A reforma trabalhista que entrará em vigor em 11 de novembro trouxe alterações relevantes quanto à apresentação de exceção de incompetência territorial em ações trabalhistas. A exceção territorial é arguida nas situações em que o processo é ajuizado em local distinto daquele em que ocorreu a prestação de serviços pelo Reclamante.

Antes da reforma, a CLT não esclarecia se a exceção deveria ser apresentada em contestação ou em peça apartada. Assim, aplicava-se às ações trabalhistas a regra do CPC de 2015, que determina, em seu artigo 64, que a exceção de incompetência é matéria preliminar de contestação.
A Lei 13.467/2017, conhecida como a lei da reforma trabalhista, trouxe uma nova sistemática quanto ao assunto.

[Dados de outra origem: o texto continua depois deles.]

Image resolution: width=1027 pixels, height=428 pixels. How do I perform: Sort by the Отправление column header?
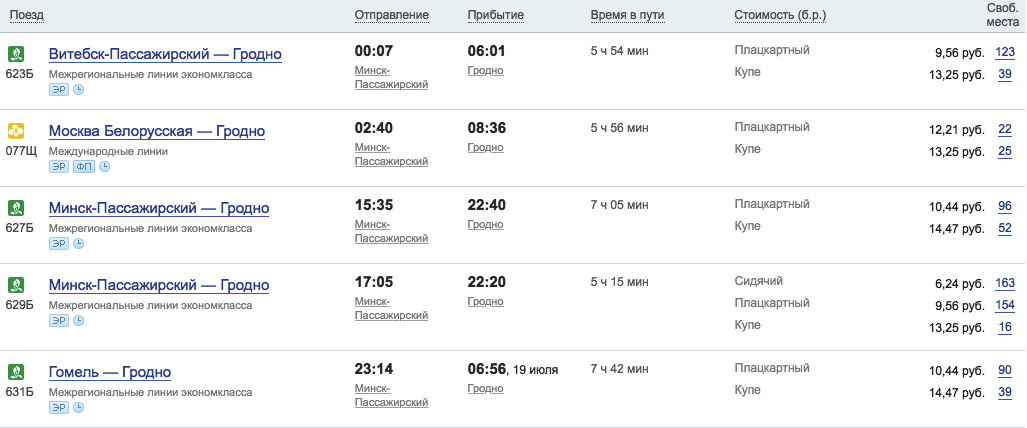pyautogui.click(x=391, y=15)
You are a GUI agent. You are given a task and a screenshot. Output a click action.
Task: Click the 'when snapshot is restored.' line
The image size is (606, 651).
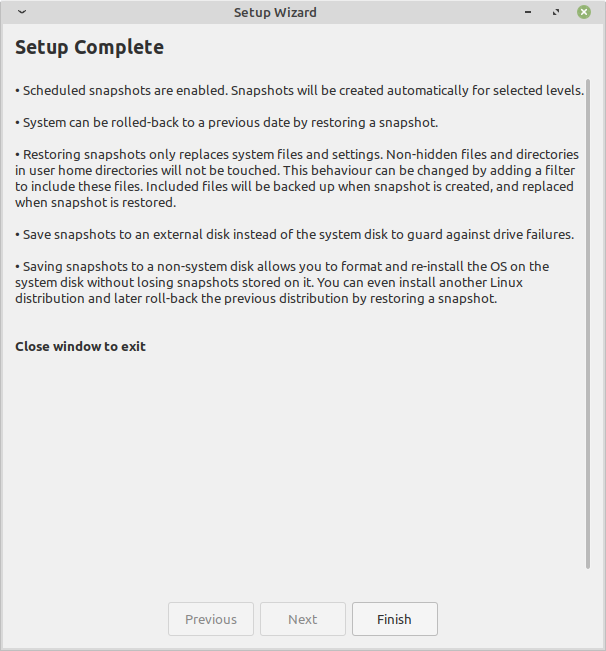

De acordo com a nova redação do artigo 800, deve a exceção ser apresentada no prazo de 5 (cinco) dias a contar da notificação (citação), em peça apartada. Ou seja, passa a Reclamada a ter de arguir a exceção de incompetência antes da primeira audiência e da apresentação da defesa.
Protocolada a petição, o processo será suspenso e não se realizará a audiência inicial ou de instrução até que se decida a exceção.

O Reclamante terá o prazo de 5 (cinco) dias para se manifestar sobre o pedido e, havendo necessidade de prova oral, o juiz designará audiência, assegurando-se a oitiva do Reclamado e de testemunhas por carta precatória, no juízo que houver sido indicado como o competente para processar e julgar a demanda.
Uma vez decidida a exceção de incompetência territorial, o processo retomará o seu curso normal, com designação de audiência e apresentação de defesa perante o juízo competente.

Esta nova sistemática evita que a parte demandada tenha o ônus de se deslocar até juízo supostamente incompetente para o comparecimento à primeira audiência.
Entretanto, é importante destacar que a arguição de exceção de incompetência infundada, apenas com a finalidade de protelar o processo, pode sujeitar a empresa à aplicação de multa por litigância de má-fé.

Portanto, devem as Reclamadas, a partir de 11 de novembro de 2011, atentar-se para estas novas regras, sobretudo para o novo prazo de apresentação da exceção de incompetência territorial, que é de apenas 5 dias e é contado a partir da data de recebimento da notificação. O descumprimento do referido prazo importará na perda da oportunidade de arguir a exceção.